The policy is named after former Steelers owner Dan Rooney, who was credited with spearheading the effort. In 2002, Rooney was approached by groups concerned with the lack of coaching and front-office opportunities in the NFL.
Variations of the rule are now in place in other industries, including in the city of Pittsburgh. Facebook and Xerox have similar company policies.
I also appreciate how the report addresses the value of age diversity for boards. While in my late 20s, I had the opportunity of meeting a mentor who encouraged corporate leaders within his professional network to consider me as a qualified candidate to serve on their firm's board of directors. Unfortunately, they did not understand how my age and perspectives would provide value to their firm as a board member. As the report explains, "The average board member age is 63, and directors aged 50 and under filled only 6% of S&P 500 board seats. Age diversity in the board is a point of contention for companies, largely because boards look for candidates who have significant experience in leadership roles. This experience takes time to accumulate."
"However," the reports suggests that "younger board members may bring expertise in cybersecurity and cutting-edge technologies, helping companies uncover new opportunities, partnerships, and business models. Additionally, because younger board members are still professionally active, they have their fingers on the pulse of best practices, employee challenges, and changing consumer expectations. These younger leaders may help you adapt your culture to societal and economic shifts and broaden the board's overall perspective of where the industry is heading."

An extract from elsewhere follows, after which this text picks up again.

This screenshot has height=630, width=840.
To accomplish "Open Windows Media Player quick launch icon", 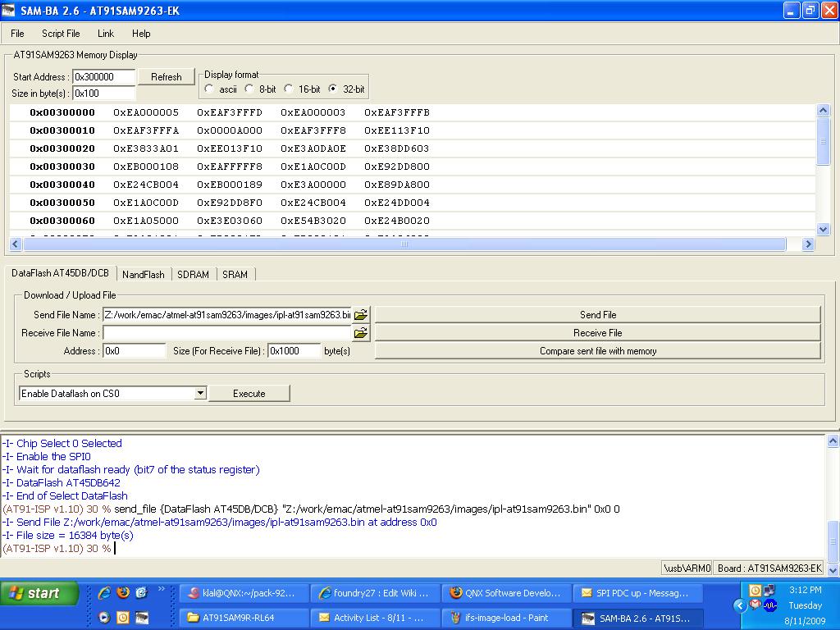I will pyautogui.click(x=104, y=618).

With respect to technology, risk and security, the report says:
Many companies are comprised of a technology element today. Directors are expected to meet a minimum technology understanding threshold. For example, the global average cost of a data breach is $3.92 million—a 12% increase since 2014.Today, data security is everyone’s responsibility. A director duped by a phishing scam puts your company at monetary and reputational risk. Unfortunately, fewer than 40% of directors say the board fully understands the cybersecurity risks facing their company, while only 36% say the board has sufficient expertise in cybersecurity.The board should support embedding security and risk mitigation into all areas of the company and recognize that they need to invest in ongoing improvement, especially as new collaborative technologies and processes are implemented.The board should also consider specifying who oversees technology and cyber risk. Most S&P 100 companies (88%) have already charged at least one board-level committee with cybersecurity oversight, typically the audit committee (64%) or risk committee. Consider combining cybersecurity and risk expertise into one committee.
As for the recommendation of recruiting prospective board members with more diverse backgrounds, I agree that boards should "consider taking a more comprehensive approach to director assessment, focusing on skills and areas of expertise." Furthermore, "Determine if there are redundancies in board member experiences and identify what type of candidate will help fill the gaps in the board’s overall readiness. Look for candidates—other than former C-level executives—who have the insights and skills needed.
"While an understanding of financials is generally appropriate, expanding your range of candidates to those who are well-versed in other areas of business is beneficial."
Lastly, "In order to build a future-ready board," the report concludes that "it's important to conduct annual evaluations that provide metrics and insights into composition, functioning, and performance. With these insights, the board can take the right steps forward."
Do you have additional recommendations for how a board of directors can ensure future-readiness?